Source information.
....

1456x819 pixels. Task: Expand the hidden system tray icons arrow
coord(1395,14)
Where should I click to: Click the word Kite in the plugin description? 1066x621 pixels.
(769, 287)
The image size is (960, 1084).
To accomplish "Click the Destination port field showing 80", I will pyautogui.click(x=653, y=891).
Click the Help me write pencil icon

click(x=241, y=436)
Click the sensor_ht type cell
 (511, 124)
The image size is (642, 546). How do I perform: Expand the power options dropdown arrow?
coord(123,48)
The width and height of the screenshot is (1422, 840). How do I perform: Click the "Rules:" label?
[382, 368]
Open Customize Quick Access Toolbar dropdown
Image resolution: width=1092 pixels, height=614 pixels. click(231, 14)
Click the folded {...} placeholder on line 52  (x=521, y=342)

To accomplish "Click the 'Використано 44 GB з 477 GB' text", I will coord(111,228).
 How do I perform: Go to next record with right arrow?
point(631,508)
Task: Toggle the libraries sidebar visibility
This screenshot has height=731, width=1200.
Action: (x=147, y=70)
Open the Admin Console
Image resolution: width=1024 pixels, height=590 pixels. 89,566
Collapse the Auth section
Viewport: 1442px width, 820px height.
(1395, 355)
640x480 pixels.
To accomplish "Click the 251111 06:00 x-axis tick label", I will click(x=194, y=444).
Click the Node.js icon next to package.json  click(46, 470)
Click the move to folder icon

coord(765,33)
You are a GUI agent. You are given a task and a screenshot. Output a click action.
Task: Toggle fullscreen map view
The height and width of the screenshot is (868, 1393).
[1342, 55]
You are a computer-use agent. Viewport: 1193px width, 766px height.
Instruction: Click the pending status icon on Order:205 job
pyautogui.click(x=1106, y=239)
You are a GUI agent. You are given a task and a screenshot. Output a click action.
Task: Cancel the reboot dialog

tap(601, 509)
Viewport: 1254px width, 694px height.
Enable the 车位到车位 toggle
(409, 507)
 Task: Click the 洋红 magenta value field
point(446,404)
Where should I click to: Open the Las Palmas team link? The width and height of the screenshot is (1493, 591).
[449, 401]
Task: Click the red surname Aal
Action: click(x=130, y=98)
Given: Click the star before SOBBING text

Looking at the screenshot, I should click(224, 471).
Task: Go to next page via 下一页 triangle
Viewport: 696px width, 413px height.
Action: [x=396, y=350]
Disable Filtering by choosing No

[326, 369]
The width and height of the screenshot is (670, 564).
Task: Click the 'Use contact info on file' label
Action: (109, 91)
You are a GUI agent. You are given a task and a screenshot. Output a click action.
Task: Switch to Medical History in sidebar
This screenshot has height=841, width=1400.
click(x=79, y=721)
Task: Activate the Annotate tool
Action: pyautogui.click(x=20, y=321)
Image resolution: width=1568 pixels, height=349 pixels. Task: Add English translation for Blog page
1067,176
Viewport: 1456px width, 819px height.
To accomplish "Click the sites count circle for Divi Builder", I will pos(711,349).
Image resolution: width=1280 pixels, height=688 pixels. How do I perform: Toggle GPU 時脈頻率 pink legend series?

....

Requirement. Only an exact copy of the lines from the beginning of the listing through the line with "The image size is (960, 1084).", both included, belongs in the answer.

Expected answer.
1456x819 pixels. Task: Expand the hidden system tray icons arrow
coord(1395,14)
Where should I click to: Click the word Kite in the plugin description? 1066x621 pixels.
(769, 287)
The image size is (960, 1084).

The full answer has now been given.